Motivation
This experiment's primary deliverable is a harness that the rest of the experiment series reuses, and its secondary deliverable is the headline λ-sweep evidence for L4½.4 / L4½.5 (the continuity-residual penalty reduces per-cell MAE; that reduction is empirically separable from the architecture choice). Both are simulation-only and start today.
The narrower experiment-design rationale lives in diary/2026-05-20 - Experiment Series Reorganization. The engineering chassis is specified in IP-077; this note is the experimental contract.
Hypotheses
- H-S1.1 (harness validity) — A coupled JuPedSim + PedPy + log-distance-BLE + CSI-proxy run completes end-to-end on CPU in < 5 min wall-clock for the minimal scenario (Geometry A, S5, $N=4$, 60 s) and emits a structured run card + ≥ 6 OTel child spans matching the IP-077 taxonomy.

Given request – Render this sentence from the experiment note above in Spanish: "The engineering chassis is specified in IP-077; this note is the experimental contract."

Word and element pointing entries:
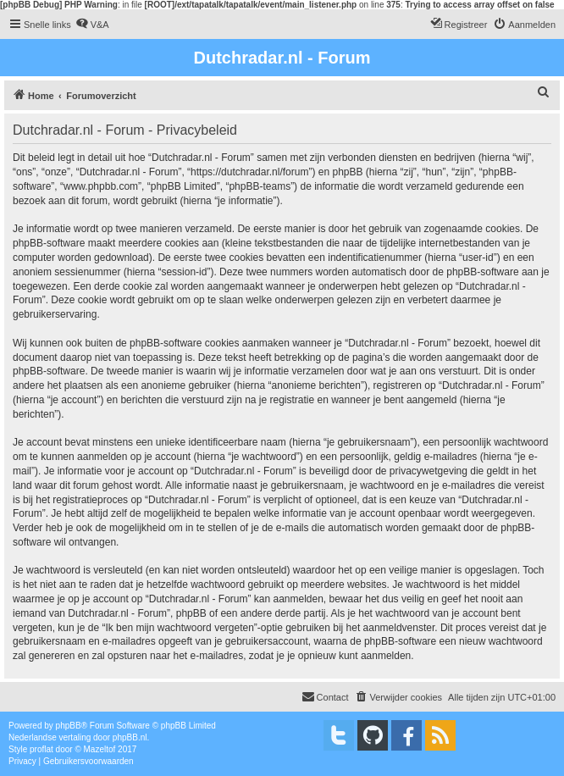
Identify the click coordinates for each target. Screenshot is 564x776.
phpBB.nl (130, 737)
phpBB (68, 725)
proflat (41, 749)
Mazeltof (100, 749)
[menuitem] (92, 24)
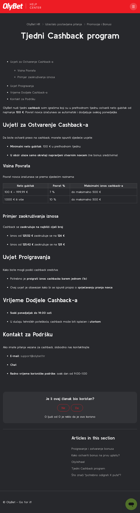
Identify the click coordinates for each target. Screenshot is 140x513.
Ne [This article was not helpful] (63, 407)
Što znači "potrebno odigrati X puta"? (96, 475)
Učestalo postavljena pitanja (63, 24)
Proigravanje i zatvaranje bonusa (92, 448)
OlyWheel (78, 461)
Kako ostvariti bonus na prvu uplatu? (95, 455)
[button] (133, 6)
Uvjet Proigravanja (22, 85)
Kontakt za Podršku (22, 99)
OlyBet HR (33, 24)
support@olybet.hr (33, 356)
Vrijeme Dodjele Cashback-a (28, 92)
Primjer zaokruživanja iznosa (36, 77)
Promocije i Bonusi (99, 24)
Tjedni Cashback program (88, 468)
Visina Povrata (27, 70)
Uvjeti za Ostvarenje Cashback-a (31, 61)
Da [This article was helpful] (77, 407)
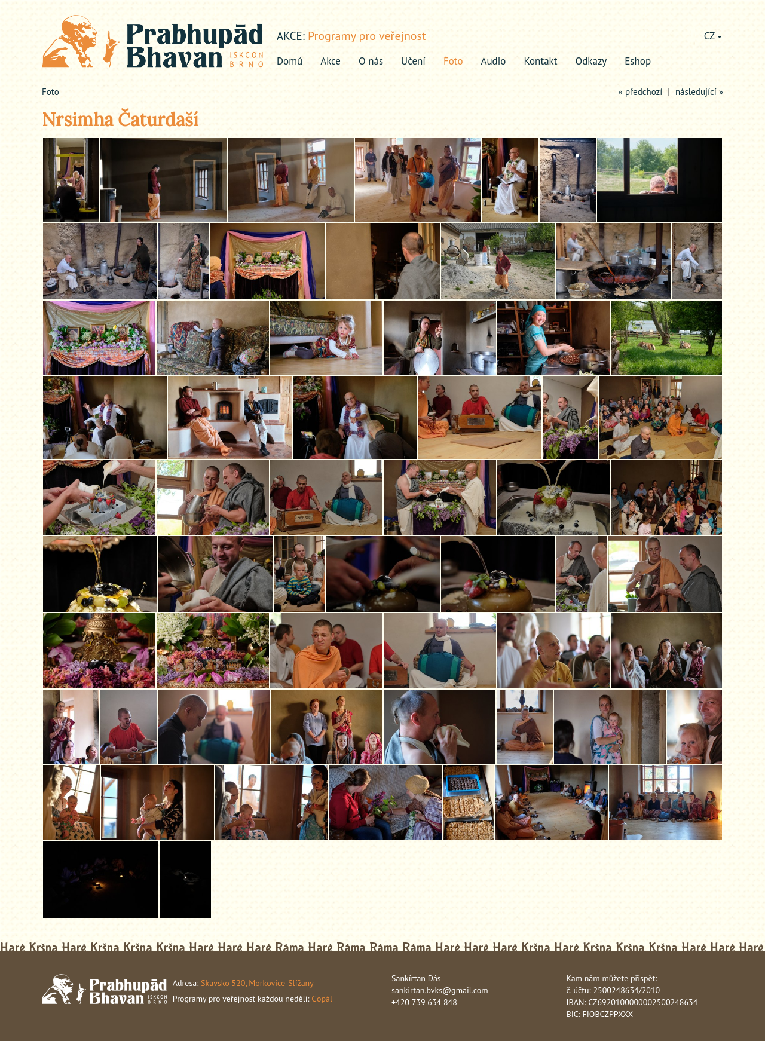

Complete answer – El chasis de ingeniería se especifica en IP-077; esta nota es el contrato experimental.